Dataset
────────────────

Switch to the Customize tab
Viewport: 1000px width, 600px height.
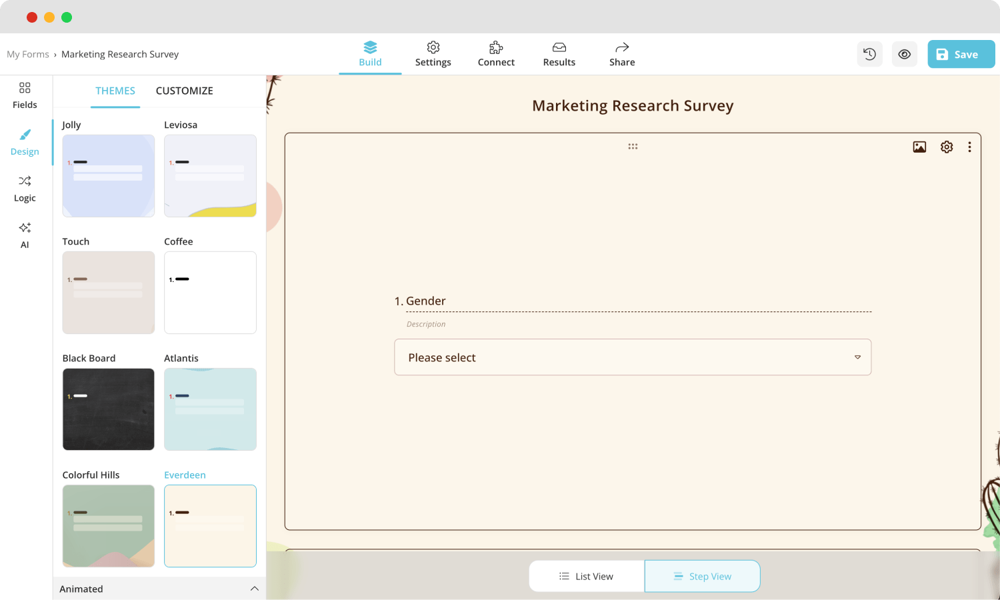point(184,90)
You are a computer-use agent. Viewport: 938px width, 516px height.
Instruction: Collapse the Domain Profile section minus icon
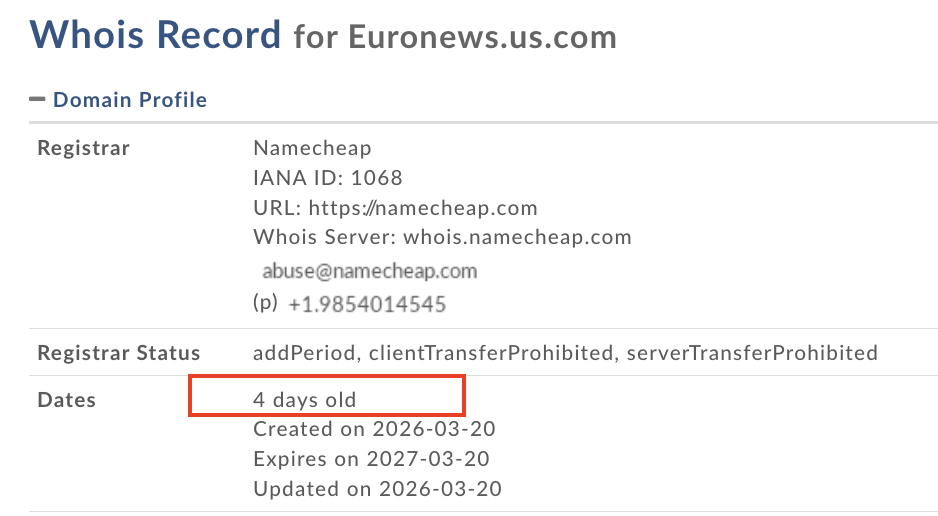[38, 99]
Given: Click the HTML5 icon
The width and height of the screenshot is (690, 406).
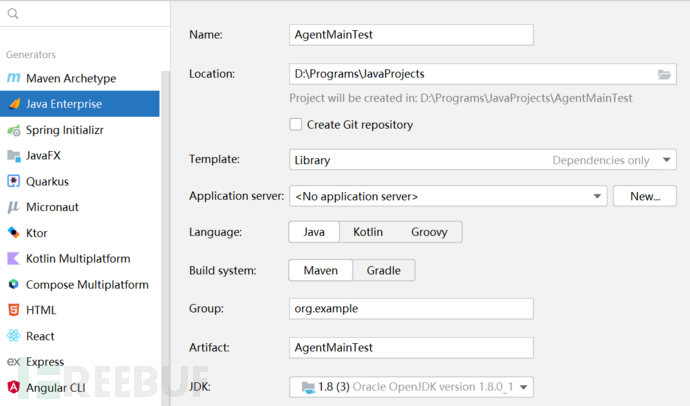Looking at the screenshot, I should pos(14,310).

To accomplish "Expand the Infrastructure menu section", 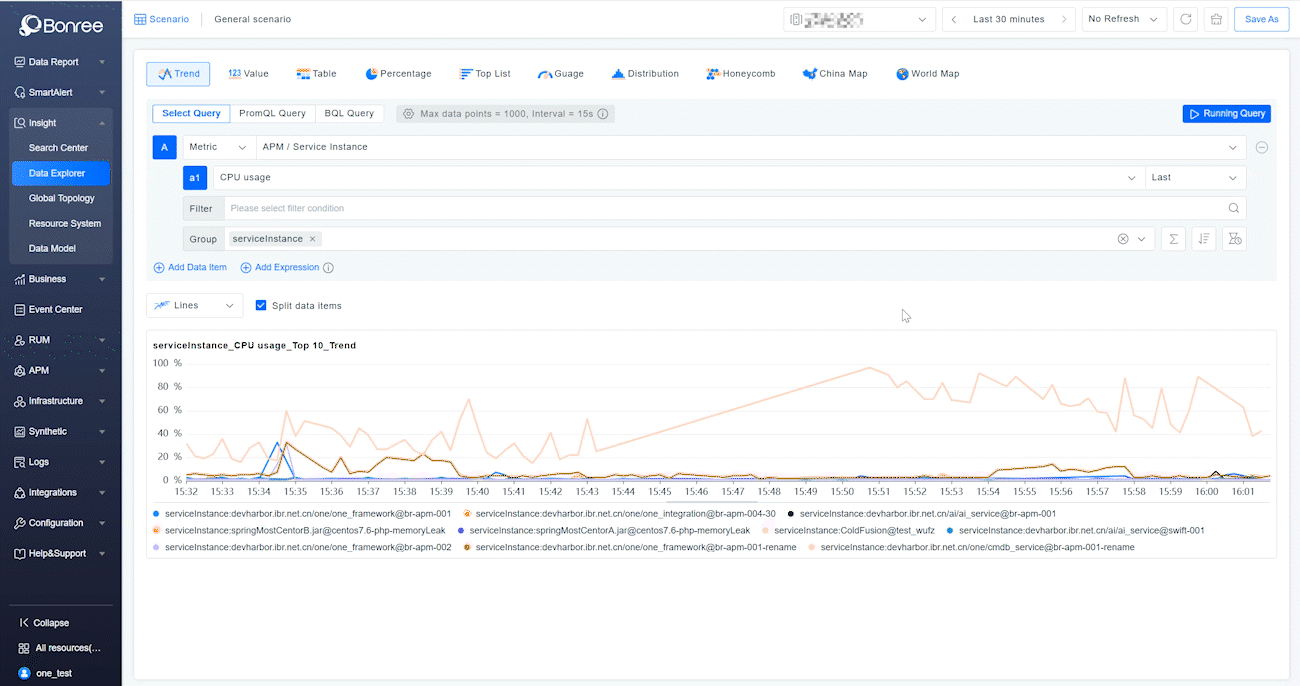I will click(60, 400).
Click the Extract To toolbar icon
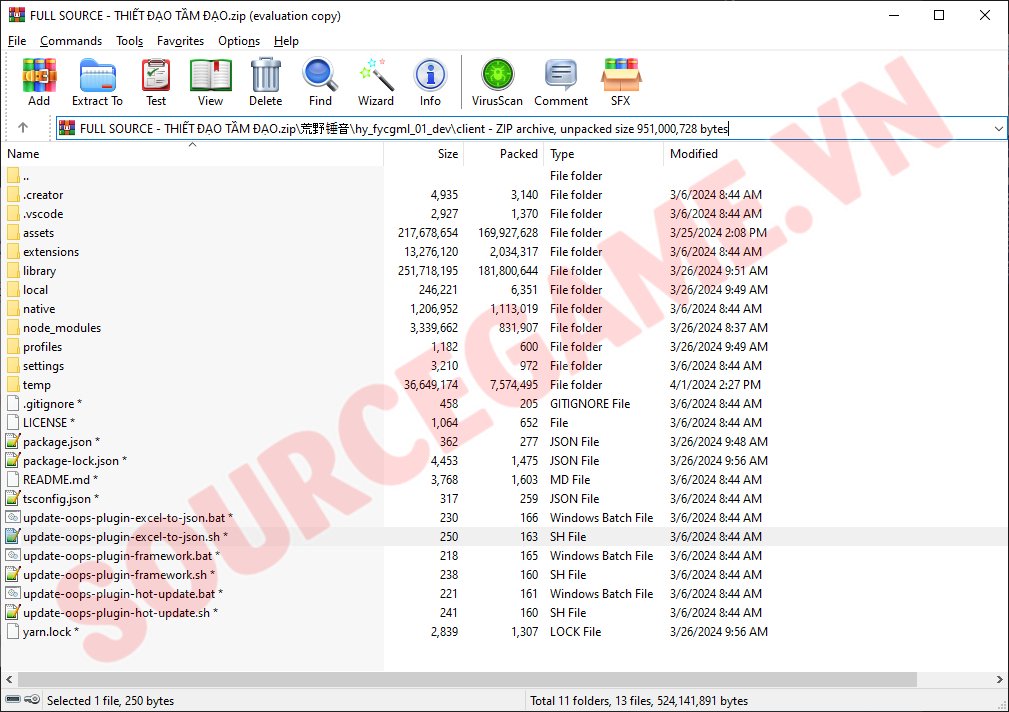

────────────────

Task instructions
Only lines go in the copy, not pictures. Transcribe exactly from the start of the listing through the line containing "Given: Click the HTML5 icon".

Result for this exercise
Switch to the Customize tab
Viewport: 1000px width, 600px height.
point(184,90)
You are a computer-use agent. Viewport: 938px width, 516px height.
Instruction: Collapse the Domain Profile section minus icon
[38, 99]
Given: Click the HTML5 icon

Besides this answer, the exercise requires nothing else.